___ GIVEN RECORDS
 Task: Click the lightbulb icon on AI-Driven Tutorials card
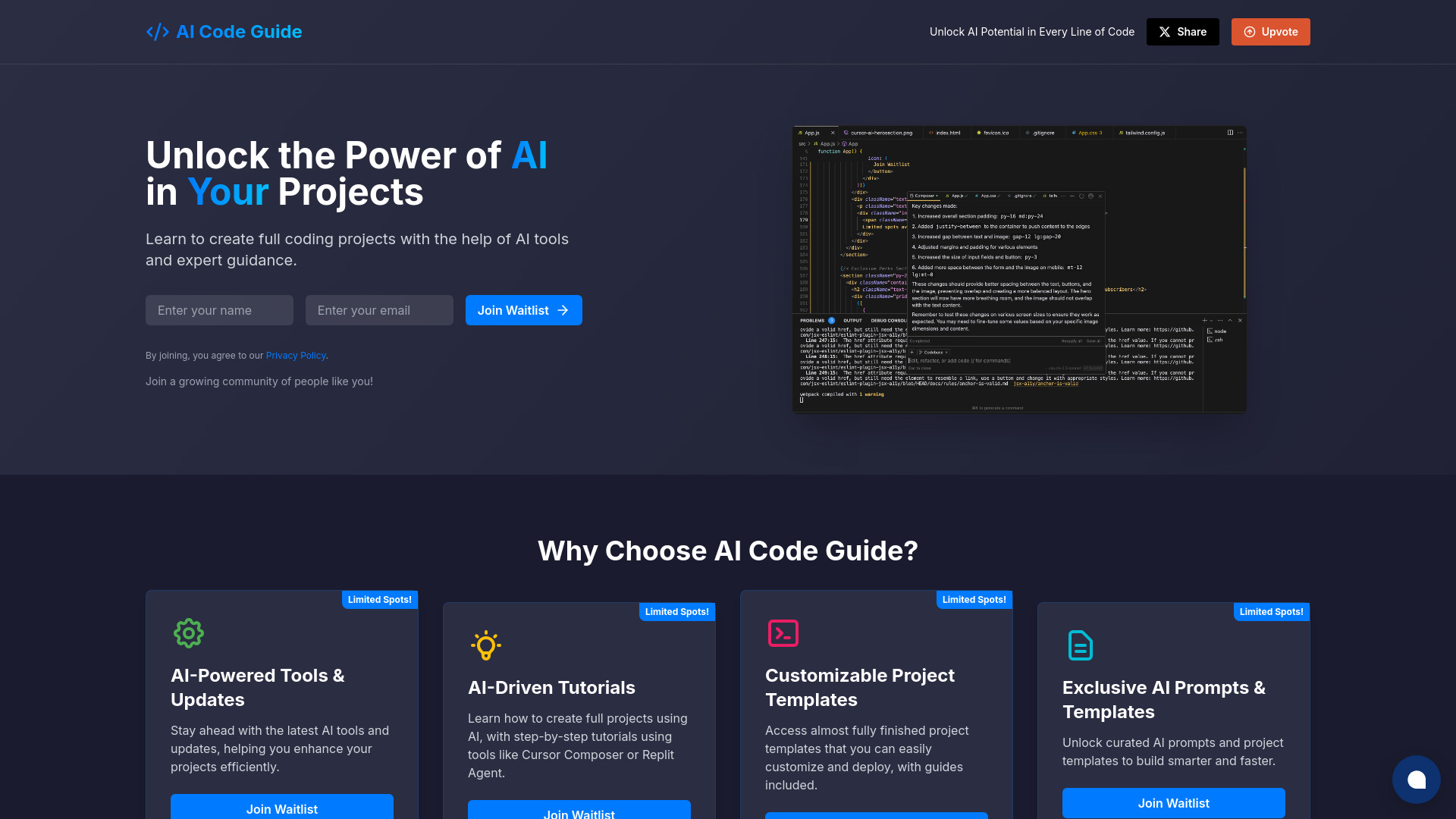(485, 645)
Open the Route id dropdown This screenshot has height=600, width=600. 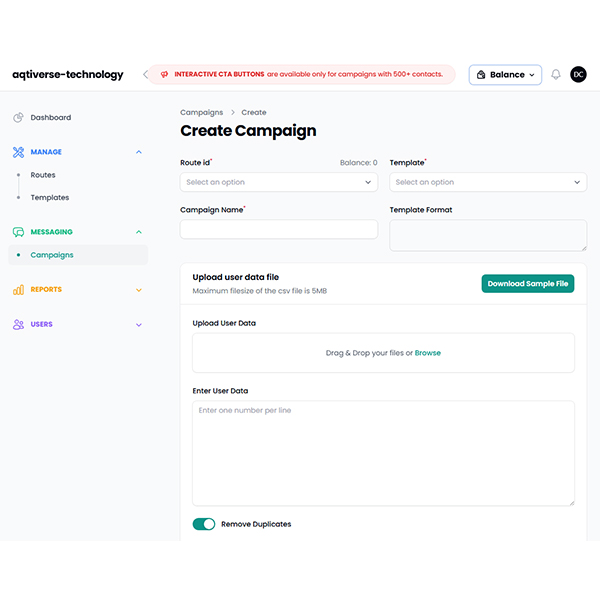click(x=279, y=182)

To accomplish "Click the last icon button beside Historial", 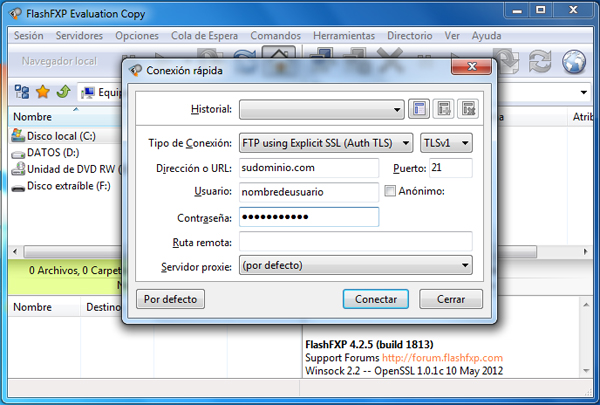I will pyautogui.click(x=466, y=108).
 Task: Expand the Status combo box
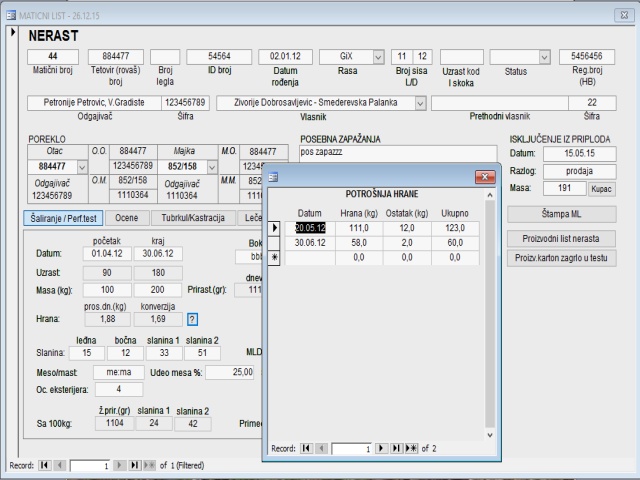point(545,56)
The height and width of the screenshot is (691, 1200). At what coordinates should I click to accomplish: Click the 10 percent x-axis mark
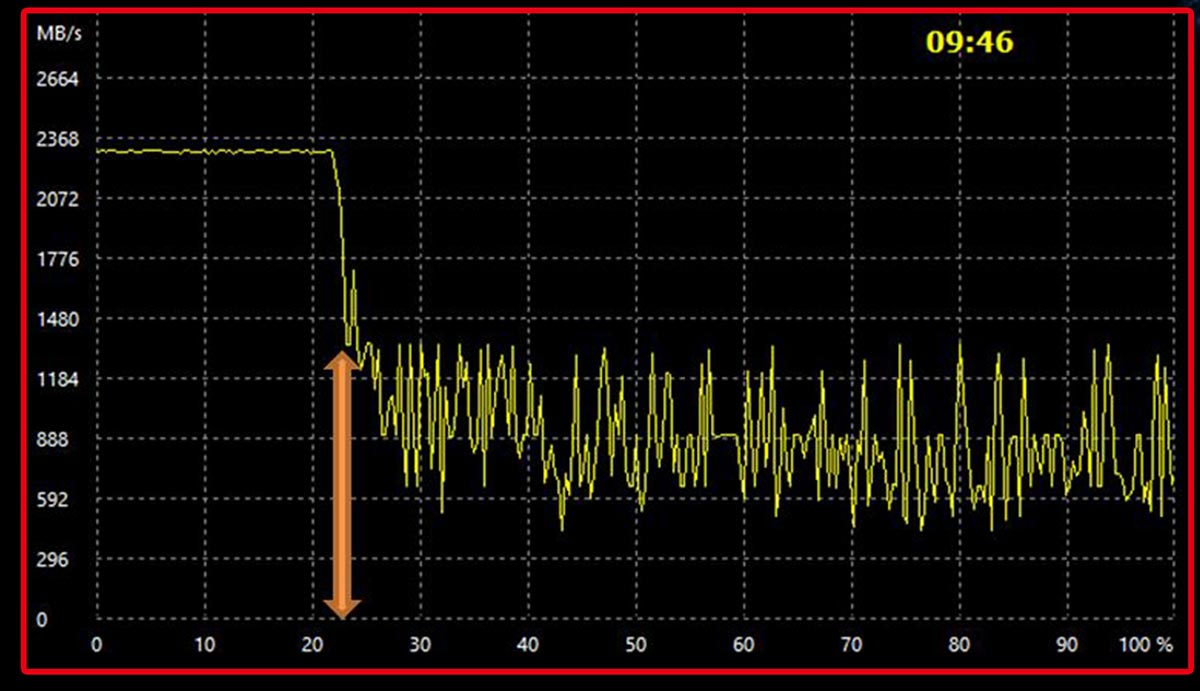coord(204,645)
______
**SHORT EXERCISE**
Reproduce the listing word for word, from the line containing "Task: Expand the Status combo box" down to the end of the listing. Leave the pictures out of your copy.

**EXERCISE ANSWER**
 Task: Expand the Status combo box
point(545,56)
The height and width of the screenshot is (691, 1200). At what coordinates should I click to accomplish: Click the 10 percent x-axis mark
coord(204,645)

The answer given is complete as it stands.